─── RAW DATA ───

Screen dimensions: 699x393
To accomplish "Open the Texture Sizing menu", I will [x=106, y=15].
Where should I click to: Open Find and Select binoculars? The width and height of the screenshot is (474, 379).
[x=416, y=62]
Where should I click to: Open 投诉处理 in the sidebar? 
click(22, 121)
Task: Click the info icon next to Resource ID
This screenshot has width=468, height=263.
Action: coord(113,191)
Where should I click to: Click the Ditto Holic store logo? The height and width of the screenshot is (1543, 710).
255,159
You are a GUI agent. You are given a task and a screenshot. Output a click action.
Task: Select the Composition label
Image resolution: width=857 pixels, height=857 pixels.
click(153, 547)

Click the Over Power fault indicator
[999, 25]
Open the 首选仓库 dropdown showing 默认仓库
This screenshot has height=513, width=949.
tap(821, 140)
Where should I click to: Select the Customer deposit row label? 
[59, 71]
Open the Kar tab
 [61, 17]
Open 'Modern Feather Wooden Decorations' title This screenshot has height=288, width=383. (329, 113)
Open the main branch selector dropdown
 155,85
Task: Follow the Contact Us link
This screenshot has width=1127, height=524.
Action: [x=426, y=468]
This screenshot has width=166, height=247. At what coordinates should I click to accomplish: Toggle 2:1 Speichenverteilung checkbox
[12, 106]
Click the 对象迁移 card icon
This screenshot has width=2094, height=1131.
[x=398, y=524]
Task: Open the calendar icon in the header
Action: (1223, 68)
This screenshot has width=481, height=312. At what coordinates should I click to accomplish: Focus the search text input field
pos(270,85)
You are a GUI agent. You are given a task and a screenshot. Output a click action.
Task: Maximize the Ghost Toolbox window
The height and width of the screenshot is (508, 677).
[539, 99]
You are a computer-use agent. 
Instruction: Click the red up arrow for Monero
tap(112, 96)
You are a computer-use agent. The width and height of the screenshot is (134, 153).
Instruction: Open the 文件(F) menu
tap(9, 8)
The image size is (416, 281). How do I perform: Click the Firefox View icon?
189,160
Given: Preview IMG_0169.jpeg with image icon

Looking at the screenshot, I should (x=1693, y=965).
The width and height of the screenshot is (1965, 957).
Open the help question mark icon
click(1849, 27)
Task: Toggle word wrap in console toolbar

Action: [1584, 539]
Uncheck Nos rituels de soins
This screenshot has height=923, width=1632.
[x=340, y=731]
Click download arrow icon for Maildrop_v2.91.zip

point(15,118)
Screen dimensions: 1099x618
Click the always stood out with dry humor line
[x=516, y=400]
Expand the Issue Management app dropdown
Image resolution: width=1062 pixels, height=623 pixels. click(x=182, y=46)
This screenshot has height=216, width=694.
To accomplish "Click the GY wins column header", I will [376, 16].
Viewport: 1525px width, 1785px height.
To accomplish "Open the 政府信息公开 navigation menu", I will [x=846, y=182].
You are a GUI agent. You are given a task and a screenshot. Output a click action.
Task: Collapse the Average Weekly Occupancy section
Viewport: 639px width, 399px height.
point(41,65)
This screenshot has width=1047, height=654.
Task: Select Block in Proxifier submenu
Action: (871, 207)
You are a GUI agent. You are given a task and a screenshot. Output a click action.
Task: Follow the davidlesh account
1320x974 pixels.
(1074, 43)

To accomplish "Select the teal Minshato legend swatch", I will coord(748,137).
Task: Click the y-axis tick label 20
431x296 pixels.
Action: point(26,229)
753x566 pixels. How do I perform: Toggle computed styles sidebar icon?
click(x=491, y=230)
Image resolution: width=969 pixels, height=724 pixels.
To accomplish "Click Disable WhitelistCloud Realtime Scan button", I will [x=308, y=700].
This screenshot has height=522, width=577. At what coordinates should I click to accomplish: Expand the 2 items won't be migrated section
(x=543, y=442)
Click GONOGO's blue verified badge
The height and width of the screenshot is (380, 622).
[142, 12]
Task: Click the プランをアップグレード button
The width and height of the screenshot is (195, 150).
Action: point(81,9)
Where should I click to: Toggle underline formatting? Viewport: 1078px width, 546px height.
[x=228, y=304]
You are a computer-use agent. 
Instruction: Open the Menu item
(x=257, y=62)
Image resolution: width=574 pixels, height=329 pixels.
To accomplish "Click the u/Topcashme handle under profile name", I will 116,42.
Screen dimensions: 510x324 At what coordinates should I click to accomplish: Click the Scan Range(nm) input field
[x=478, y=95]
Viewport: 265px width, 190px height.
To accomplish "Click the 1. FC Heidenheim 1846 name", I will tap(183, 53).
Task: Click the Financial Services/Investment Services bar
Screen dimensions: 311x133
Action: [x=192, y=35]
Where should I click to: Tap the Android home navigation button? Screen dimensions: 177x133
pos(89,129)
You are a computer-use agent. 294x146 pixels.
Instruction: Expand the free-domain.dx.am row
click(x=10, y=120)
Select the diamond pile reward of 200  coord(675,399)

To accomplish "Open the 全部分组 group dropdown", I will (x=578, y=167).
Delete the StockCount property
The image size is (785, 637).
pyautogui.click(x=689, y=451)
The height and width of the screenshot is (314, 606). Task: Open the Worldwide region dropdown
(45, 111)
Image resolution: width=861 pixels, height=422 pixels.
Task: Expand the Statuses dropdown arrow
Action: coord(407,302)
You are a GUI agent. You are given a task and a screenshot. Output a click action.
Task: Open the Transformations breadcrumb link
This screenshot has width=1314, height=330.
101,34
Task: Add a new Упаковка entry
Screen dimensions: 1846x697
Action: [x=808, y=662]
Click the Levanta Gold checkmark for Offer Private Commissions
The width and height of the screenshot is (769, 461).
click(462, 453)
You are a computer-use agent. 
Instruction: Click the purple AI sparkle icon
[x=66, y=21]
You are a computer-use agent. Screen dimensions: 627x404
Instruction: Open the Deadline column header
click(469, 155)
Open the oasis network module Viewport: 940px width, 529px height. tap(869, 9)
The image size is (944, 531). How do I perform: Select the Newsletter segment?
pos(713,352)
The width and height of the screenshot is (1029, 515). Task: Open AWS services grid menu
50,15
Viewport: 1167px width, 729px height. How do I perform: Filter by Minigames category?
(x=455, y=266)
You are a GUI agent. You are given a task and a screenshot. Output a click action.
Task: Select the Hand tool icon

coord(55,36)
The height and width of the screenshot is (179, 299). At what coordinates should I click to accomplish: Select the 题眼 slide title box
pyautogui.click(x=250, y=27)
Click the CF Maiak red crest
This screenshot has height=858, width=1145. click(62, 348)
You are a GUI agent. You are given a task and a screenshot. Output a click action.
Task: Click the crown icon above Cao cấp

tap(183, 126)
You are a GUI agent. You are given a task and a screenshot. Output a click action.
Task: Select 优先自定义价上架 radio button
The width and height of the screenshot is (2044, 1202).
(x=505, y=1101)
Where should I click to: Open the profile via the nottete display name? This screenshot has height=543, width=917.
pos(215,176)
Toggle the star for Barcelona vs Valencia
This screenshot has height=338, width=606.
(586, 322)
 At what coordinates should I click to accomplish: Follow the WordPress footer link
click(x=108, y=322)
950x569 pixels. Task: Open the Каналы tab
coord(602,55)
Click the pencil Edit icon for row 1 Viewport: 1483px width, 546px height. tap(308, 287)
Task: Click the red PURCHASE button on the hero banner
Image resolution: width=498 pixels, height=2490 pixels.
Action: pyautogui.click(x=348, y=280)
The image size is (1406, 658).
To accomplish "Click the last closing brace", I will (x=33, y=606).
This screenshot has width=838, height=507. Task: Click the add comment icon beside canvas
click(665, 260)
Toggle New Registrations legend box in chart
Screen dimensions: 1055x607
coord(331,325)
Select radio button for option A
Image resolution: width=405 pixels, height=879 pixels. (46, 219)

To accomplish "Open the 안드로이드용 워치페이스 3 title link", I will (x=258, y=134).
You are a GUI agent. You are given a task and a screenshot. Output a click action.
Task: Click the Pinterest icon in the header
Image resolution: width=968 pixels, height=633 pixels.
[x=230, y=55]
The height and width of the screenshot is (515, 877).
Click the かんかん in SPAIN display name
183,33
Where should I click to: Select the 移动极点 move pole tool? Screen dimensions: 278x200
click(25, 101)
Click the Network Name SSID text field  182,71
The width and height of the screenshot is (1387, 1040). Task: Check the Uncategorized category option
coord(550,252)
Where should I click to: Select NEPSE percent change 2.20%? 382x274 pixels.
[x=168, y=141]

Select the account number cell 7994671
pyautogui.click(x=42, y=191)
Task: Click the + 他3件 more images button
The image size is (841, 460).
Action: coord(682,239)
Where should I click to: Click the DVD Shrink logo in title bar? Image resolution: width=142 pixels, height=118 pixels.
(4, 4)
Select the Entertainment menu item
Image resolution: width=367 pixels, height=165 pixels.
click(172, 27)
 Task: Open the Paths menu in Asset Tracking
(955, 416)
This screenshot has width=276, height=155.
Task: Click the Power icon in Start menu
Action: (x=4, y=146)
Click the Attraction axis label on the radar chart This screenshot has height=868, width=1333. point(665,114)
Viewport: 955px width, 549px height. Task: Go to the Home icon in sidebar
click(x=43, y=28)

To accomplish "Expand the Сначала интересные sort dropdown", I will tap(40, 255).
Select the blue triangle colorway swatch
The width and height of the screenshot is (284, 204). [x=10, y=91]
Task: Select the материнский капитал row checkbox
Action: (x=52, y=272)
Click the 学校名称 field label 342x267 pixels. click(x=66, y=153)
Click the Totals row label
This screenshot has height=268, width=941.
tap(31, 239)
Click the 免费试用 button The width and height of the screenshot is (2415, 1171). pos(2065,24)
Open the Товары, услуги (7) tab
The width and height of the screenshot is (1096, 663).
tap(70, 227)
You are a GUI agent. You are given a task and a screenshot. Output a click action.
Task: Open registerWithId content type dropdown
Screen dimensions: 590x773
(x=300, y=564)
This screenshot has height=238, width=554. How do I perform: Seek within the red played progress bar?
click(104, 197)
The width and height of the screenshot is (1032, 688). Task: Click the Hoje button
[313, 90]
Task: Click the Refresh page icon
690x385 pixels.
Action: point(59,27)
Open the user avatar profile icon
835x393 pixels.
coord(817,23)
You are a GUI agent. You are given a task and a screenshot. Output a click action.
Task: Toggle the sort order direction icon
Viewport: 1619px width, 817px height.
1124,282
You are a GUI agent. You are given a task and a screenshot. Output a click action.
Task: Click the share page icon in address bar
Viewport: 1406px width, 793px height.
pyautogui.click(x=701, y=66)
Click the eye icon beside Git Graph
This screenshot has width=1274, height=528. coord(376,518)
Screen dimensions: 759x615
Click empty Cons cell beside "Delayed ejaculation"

───

Copy out the records above verbatim, from the line containing "This screenshot has width=481, height=312." through the line containing "pos(270,85)", both lines included.

• _ANSWER IN FULL_
This screenshot has width=481, height=312. At what coordinates should I click to accomplish: Focus the search text input field
pos(270,85)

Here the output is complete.